The CSS Clip-Path Generator lets you create complex CSS clip-path shapes visually with an interactive live preview. Choose from 10 preset shapes - including circles, ellipses, polygons, stars, and arrows - adjust parameters with sliders, and copy the ready-to-paste CSS property instantly. It eliminates the need to calculate polygon coordinates by hand.
The CSS clip-path property clips (hides) parts of an element, displaying only the region defined by a geometric shape. Shapes can be defined as basic shapes (circle(), ellipse(), polygon()), SVG paths, or element references. Everything outside the clipping region becomes invisible. Unlike border-radius which only rounds corners, clip-path can create any arbitrary shape including triangles, hexagons, stars, and complex polygons. The clipped area is not interactive - mouse events outside the visible shape are ignored.

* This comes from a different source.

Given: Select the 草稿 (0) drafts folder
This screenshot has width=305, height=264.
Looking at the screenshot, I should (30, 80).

Select a shape from the buttons above (Circle, Triangle, Diamond, Hexagon, etc.), adjust the sliders to customise the shape, and the CSS property is generated and updated live in the output panel. Click Copy to get the ready-to-paste CSS. Polygon shapes use percentage coordinates so they scale correctly with the element's dimensions - for example clip-path: polygon(50% 0%, 0% 100%, 100% 100%) creates a triangle that fits any size element.

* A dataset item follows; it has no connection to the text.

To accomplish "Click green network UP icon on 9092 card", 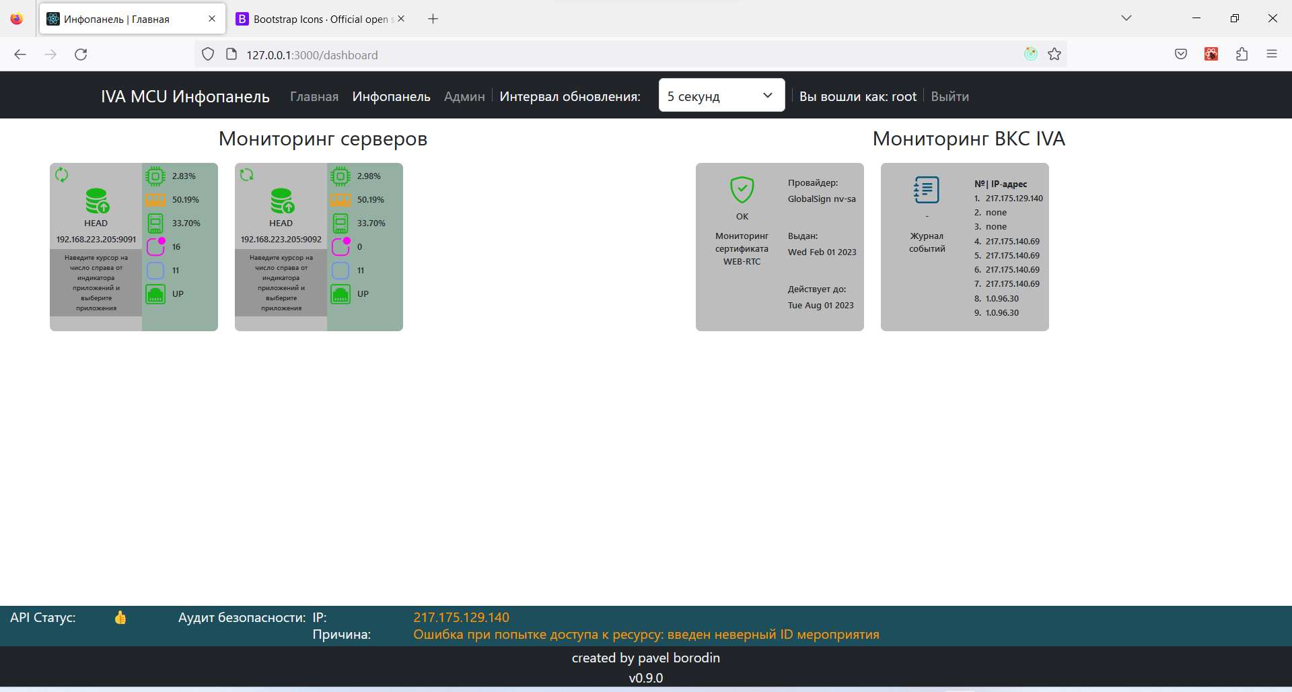I will click(340, 294).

Yes - clip-path is fully animatable with CSS transitions and animations, but only between shapes of the same type and same number of points. To animate a circle expanding from nothing: start with clip-path: circle(0% at center) and transition to clip-path: circle(75% at center). For polygon transitions, both the start and end must have the same number of vertices - so you can morph between a triangle and a star by ensuring both polygons have the same point count. GPU-accelerated and performant, it's one of the best properties for scroll-triggered reveal animations.
clip-path with basic shapes and polygon paths is supported in all modern browsers - Chrome, Firefox, Safari, and Edge - covering over 95% of global browser usage. Safari requires the -webkit-clip-path prefix for some shapes, but this has been mostly resolved in recent Safari versions. Internet Explorer 11 does not support clip-path at all; however, as IE11 has less than 0.5% global market share, it can safely be ignored for most projects. Always verify with a live preview before shipping.
clip-path defines a hard-edged clipping region - pixels are either fully visible or fully hidden. CSS masking (mask-image) uses an image or SVG element where pixel transparency controls the mask opacity, allowing soft edges, gradients, and partial transparency. For simple geometric shapes like circles, hexagons and polygons, clip-path is simpler and more performant. For complex image-based masks with soft edges, use mask-image with an SVG or PNG mask. Both properties are GPU-accelerated in modern browsers.